As a rough baseline, a modern core reprojects on the order of 5–15 million coordinates per second through a cached, vectorized transformer, so a 50-million-point batch reprojects in single-digit seconds — trivial next to the object-store write. If reprojection shows up as a bottleneck, the cause is almost always a Python loop or a per-batch transformer rebuild, not PROJ itself.

Common errors and fixes

Symptom Root cause Fix
Points land in the Gulf of Guinea (0, 0) or off by continents Axis-order swap — library returned lat/lon where lon/lat was expected Always pass always_xy=True to Transformer.from_crs; verify axis order with CRS.axis_info.
Coordinates in the millions instead of ±180 File labeled EPSG:4326 but coordinates are still web-mercator metres Add the envelope range check in stage 3; reproject from the real source CRS (often 3857).
CRSError: Invalid projection on ingest Source declared an unknown or vendor-specific CRS string Resolve via CRS.from_user_input; if unresolvable, quarantine and require a valid EPSG code from the producer.
Different results after a pyproj upgrade New PROJ data release changed the default datum-shift pipeline Pin the transformation pipeline explicitly; pin pyproj and record pyproj.proj_version_str with the data.
Query engine reports no CRS on the table CRS written to file metadata but not materialized as a column Add the crs STRING column (value EPSG:4326) per stage 4; do not rely on column metadata propagation alone.

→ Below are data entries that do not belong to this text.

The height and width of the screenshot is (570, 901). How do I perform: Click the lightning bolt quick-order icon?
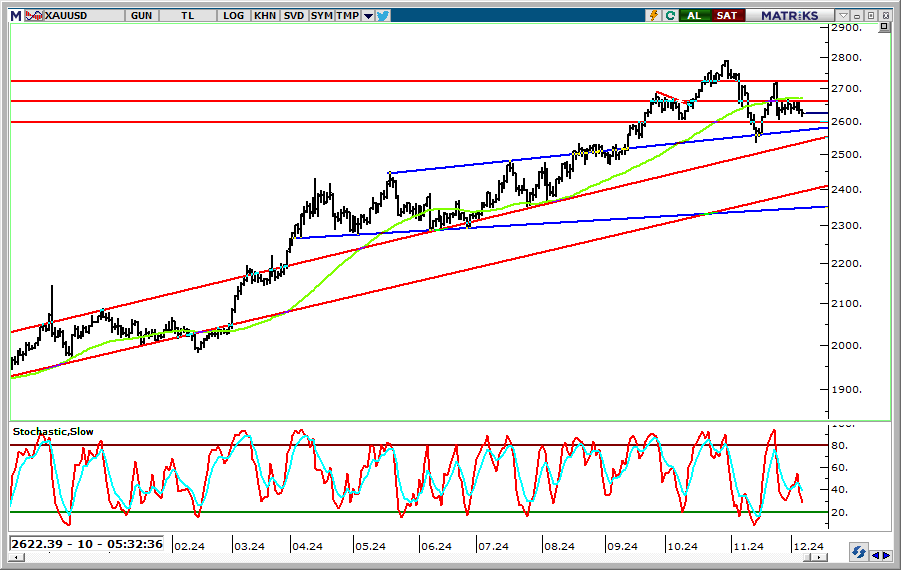click(654, 15)
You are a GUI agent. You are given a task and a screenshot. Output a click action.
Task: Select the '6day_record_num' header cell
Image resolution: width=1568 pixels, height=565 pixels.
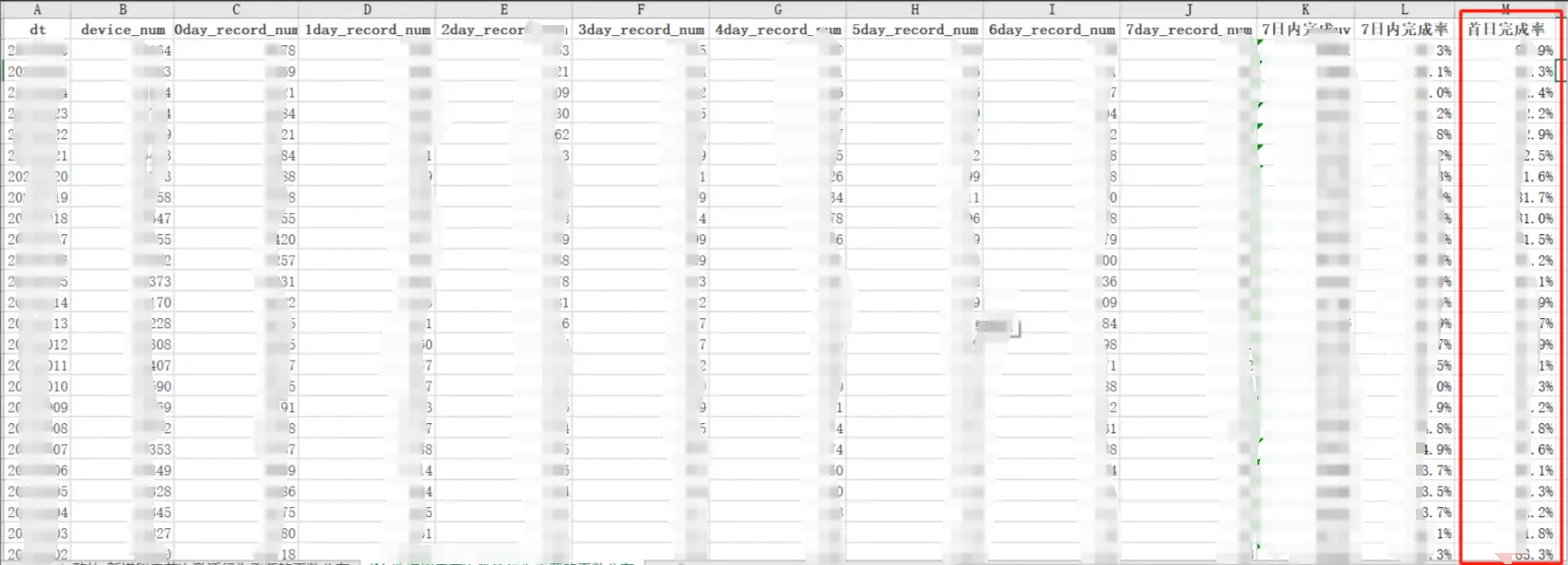pos(1052,29)
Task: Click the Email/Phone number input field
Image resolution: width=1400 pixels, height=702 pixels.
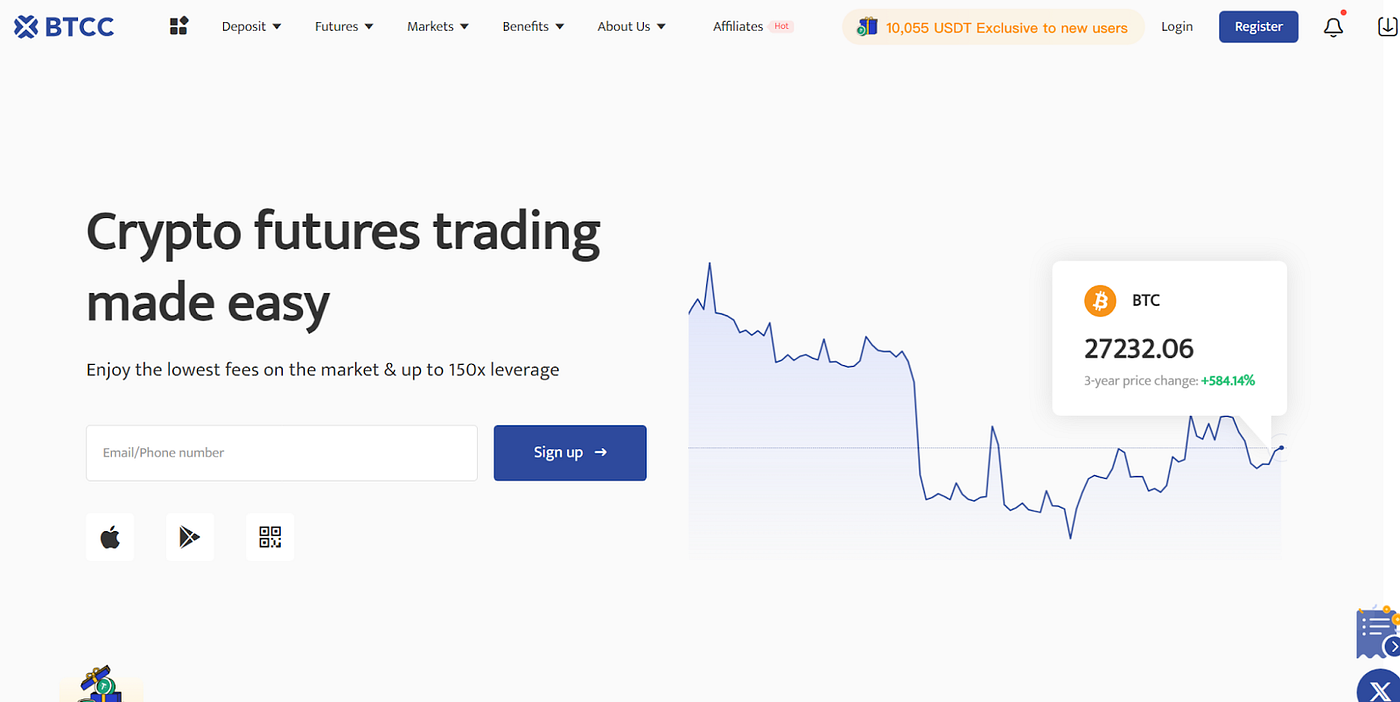Action: (282, 452)
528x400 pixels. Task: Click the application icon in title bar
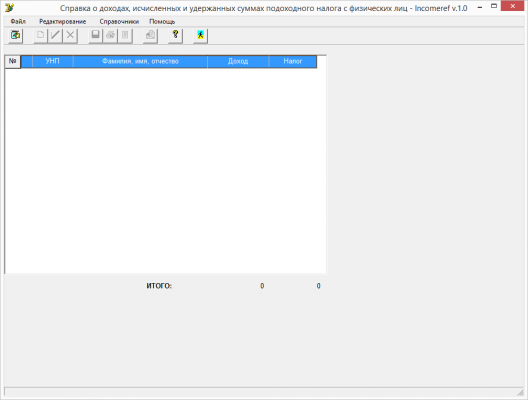coord(9,8)
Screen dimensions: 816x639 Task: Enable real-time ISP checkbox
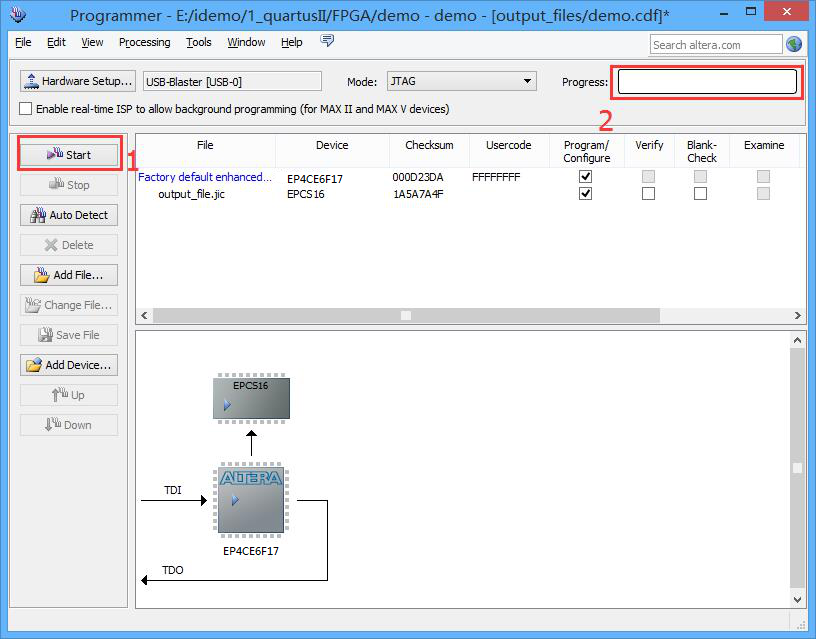point(26,109)
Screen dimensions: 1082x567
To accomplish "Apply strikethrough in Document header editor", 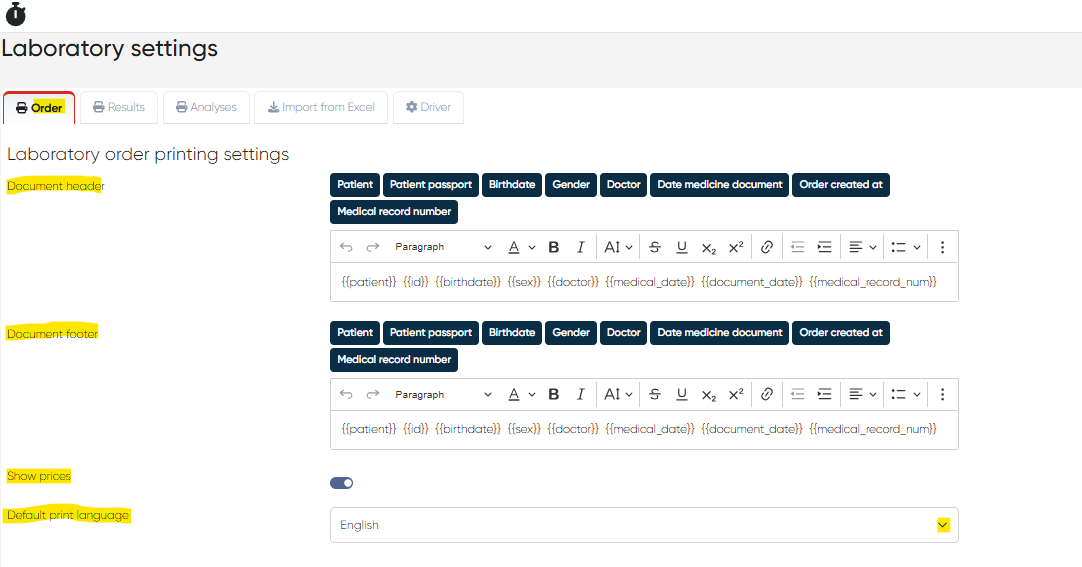I will tap(655, 247).
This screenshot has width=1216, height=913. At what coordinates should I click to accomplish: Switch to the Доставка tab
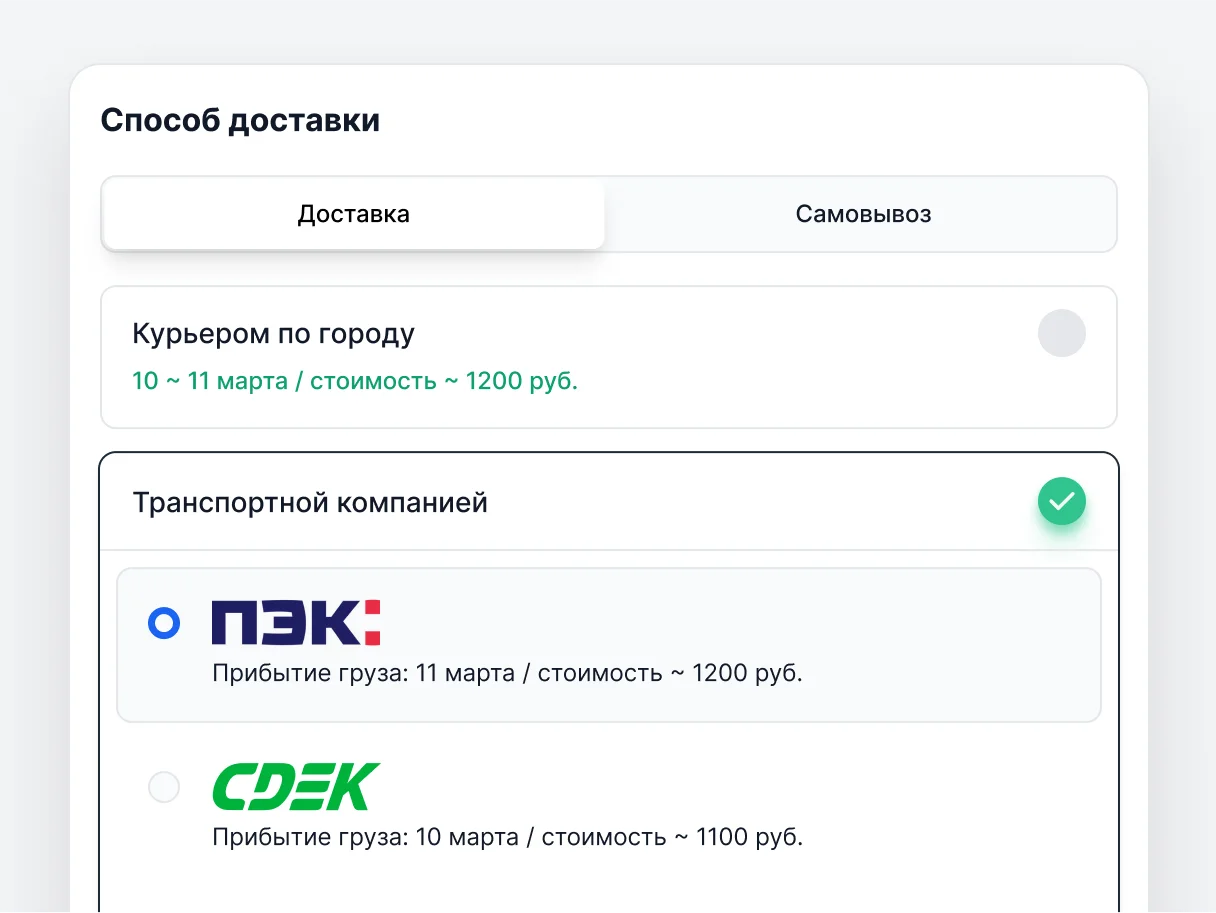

Once the enforcement path is solid, the highest-leverage addition is continuous drift detection so a source that silently re-projects gets caught on the next batch rather than after a quarter of corrupt joins — that is the focus of Detecting CRS Drift in Ingestion Pipelines. Pair CRS enforcement with the schema-evolution controls in Managing spatial schema evolution in open table formats and the encoding rules in GeoParquet encoding standards to keep the entire ingestion boundary — CRS, schema, and encoding — under one enforced contract.